Gov’t starts exhuming mass grave in Sinjar
ERBIL — The Iraqi government has started exhuming a mass grave left behind by the Islamic State group in the northwestern Sinjar region in the presence of Nobel Peace Prize laureate Nadia Murad, whose slain relatives are believed to have been buried in the area.
The exhumation, which is being carried out with U.N. support, began Friday in the village of Kocho. Murad’s official website said it marks the first exhumation of a mass grave containing the remains of Yazidis, a religious minority targeted for extermination by the extremists.
IS militants rampaged across Sinjar in 2014, killing Yazidi men and abducting thousands of women and children. Many followers of the minority faith are still missing, after women were forced into sexual slavery and boys were indoctrinated in jihadi ideology.
Landslide knocks over homes, killing seven
BEIJING — Hundreds of police, firefighters and medical personnel joined rescue efforts on Saturday after a landslide in northern China knocked down several buildings, killing seven people and leaving 13 others missing.
The landslide hit Xiangning county in Shanxi province early Friday evening, provincial authorities said. Two residential buildings, home to a total of 14 households, and a public bathhouse collapsed under the weight of the falling earth.
State television CCTV said seven people were confirmed dead as of Saturday afternoon. It said 20 others had been rescued from the debris and 13 remained missing.
Major fires mar 18th weekend of protests
PARIS — French yellow-vest protesters set life-threatening fires, smashed up luxury stores in Paris and clashed with police Saturday in the 18th straight weekend of demonstrations against President Emmanuel Macron. Large plumes of smoke rose above the rioting on Paris’ landmark Champs-Elysees avenue, and a mother and her child were just barely saved from a building blaze.
Cobblestones flew in the air, and smoke from fires set by protesters mingled with clouds of tear gas sprayed by police, as tensions continued for hours along the Champs-Elysees. By dusk, as the demonstrators had dispersed, the famed avenue was a blackened expanse.
The violence comes at a watershed moment for a movement, which had been fizzling in recent weeks, and at the end of a two-month-long national debate called by Macron that protesters say failed to answer their demands for economic justice.
Police appeared to be caught off guard by the speed and severity of Saturday’s unrest.
Guaido, Maduro hold competing rallies
VALENCIA — Venezuelan opposition leader Juan Guaido embarked on a new stage of his campaign to oust President Nicolas Maduro on Saturday as the rivals held competing rallies in the capital of Caracas, a pattern which has unfolded repeatedly as both sides attempt to convey strength.
Addressing large crowds in the northern city of Valencia, Guaido pledged to deliver a better life for struggling Venezuelans as he began a planned tour of the country gripped by an economic and political crisis.
“We’re stronger than ever,” said U.S.-backed Guaido from a podium draped with a large Venezuelan flag.
Ruling chief speaks against LGBT rights
WARSAW — The leader of Poland’s right-wing ruling party used hostile language Saturday while speaking against rights for LGBT persons, a subject that has risen to prominence in his political campaign ahead of crucial elections in Poland this year.

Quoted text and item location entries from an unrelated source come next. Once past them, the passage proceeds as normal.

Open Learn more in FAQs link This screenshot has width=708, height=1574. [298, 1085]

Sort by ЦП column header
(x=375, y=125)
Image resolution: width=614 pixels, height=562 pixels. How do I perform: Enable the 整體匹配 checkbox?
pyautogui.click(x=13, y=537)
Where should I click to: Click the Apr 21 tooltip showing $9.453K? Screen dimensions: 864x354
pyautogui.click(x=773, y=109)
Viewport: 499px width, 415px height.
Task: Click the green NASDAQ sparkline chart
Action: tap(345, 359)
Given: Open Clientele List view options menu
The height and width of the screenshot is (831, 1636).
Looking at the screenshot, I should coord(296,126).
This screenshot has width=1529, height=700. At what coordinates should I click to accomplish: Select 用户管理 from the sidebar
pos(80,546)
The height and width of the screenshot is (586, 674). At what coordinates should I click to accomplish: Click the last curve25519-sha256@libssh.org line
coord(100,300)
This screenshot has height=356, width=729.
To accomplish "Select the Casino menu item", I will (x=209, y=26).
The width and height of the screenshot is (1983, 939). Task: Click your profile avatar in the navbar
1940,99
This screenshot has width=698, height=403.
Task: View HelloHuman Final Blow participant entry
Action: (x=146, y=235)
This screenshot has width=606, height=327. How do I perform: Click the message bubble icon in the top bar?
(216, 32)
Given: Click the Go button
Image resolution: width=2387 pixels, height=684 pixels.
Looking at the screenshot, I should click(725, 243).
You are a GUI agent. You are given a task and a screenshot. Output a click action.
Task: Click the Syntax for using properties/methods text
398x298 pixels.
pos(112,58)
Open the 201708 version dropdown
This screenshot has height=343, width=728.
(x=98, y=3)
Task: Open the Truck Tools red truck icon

Jaroslaw Kaczynski spoke to Law and Justice party activists and government members at a convention in Katowice, ahead of both the European Parliament election, slated in Poland for May 26, and of Poland’s general election in the fall.
“This is not about tolerance. This is about the affirmation of same-sex unions, about their marriage, and their right to adopt children,” Kaczynski, 69, said emphatically. “We want to say it clearly. We are saying ‘No!,’ especially when it concerns children. Stay away from our children!”
Polish law does not allow same-sex marriages.